What you will do — As written and without pictures, set down the lines from the one that contains "The image size is (1120, 519)." through the end of the data.
=== The data ===
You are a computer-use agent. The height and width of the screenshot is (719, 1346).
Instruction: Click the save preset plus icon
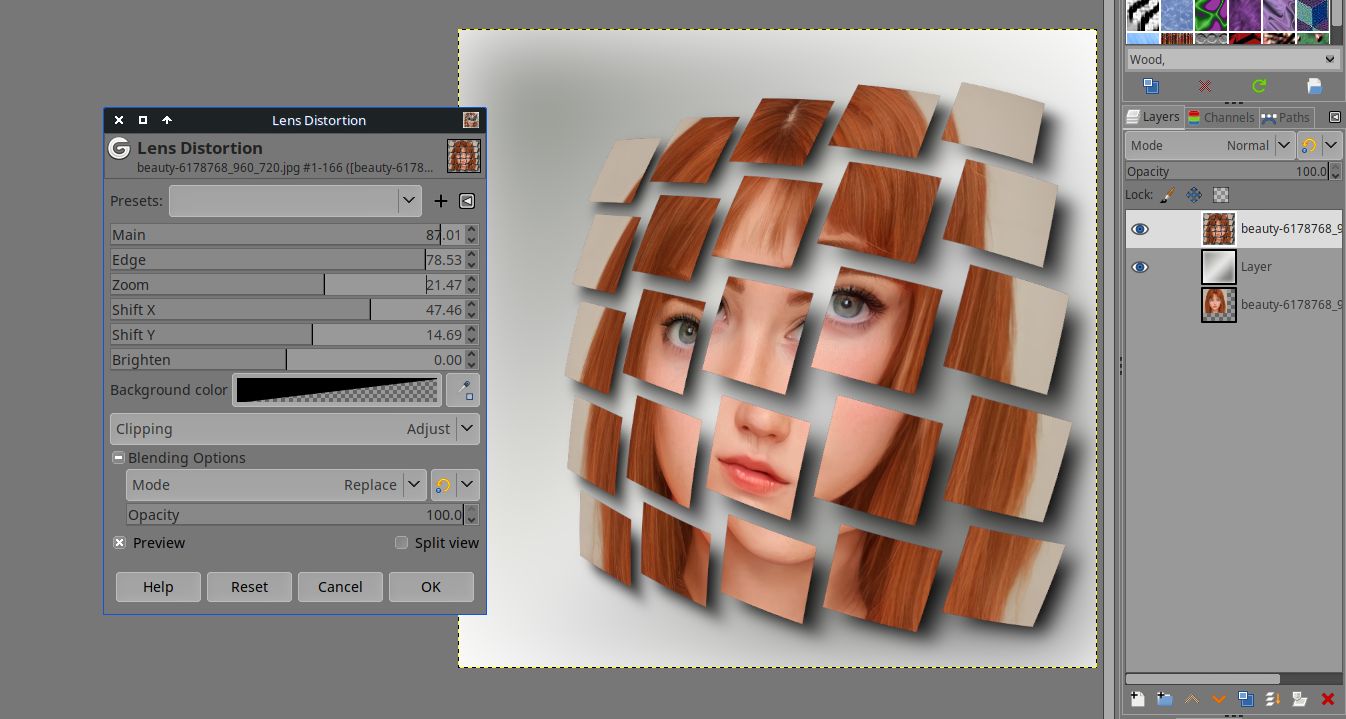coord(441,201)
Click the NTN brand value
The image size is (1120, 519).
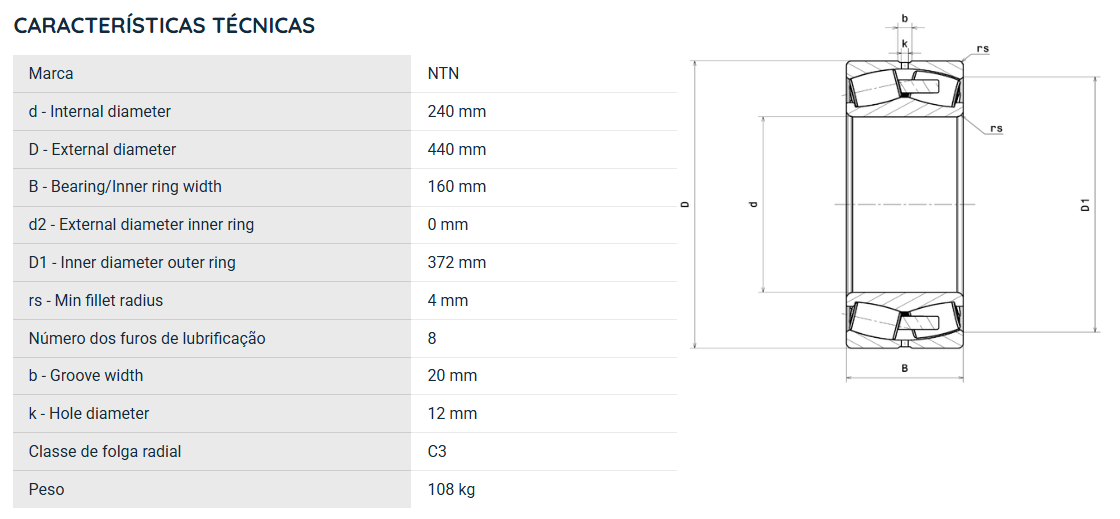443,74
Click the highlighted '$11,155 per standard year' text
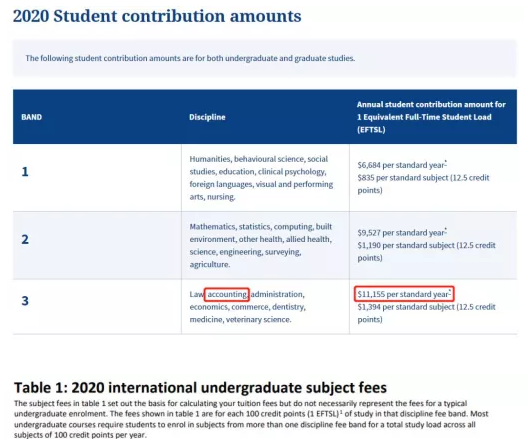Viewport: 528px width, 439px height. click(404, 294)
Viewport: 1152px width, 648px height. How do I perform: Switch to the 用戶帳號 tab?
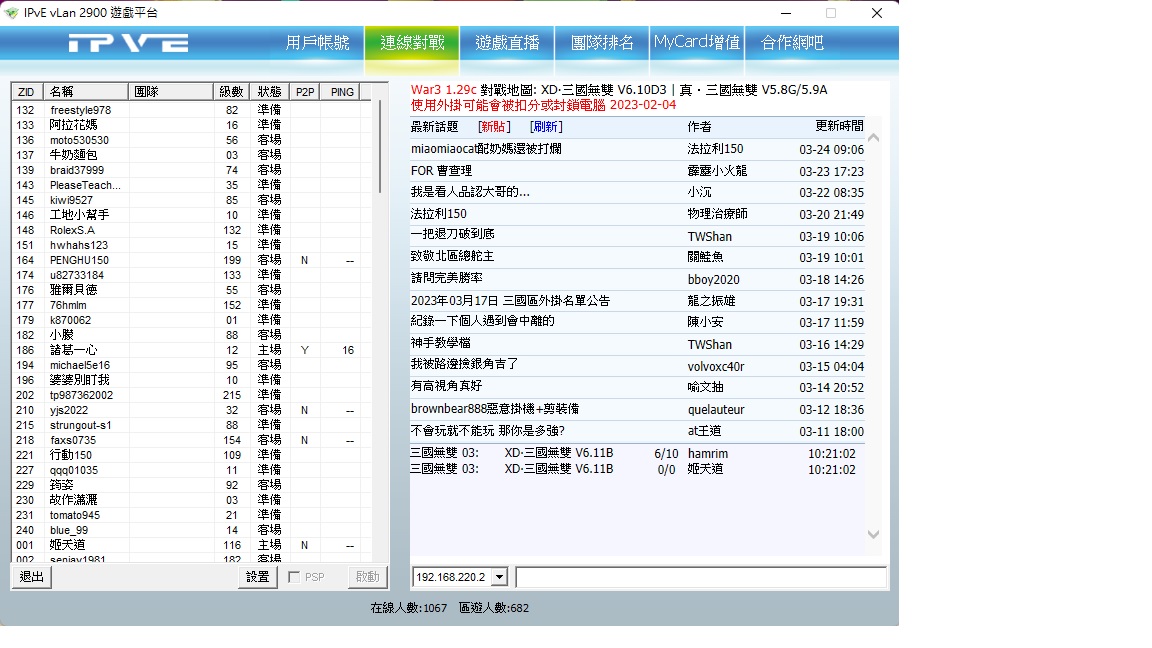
===
Task solution —
The image size is (1120, 519).
443,74
Click the highlighted '$11,155 per standard year' text
Viewport: 528px width, 439px height. click(404, 294)
Viewport: 1152px width, 648px height. How do I perform: Switch to the 用戶帳號 tab?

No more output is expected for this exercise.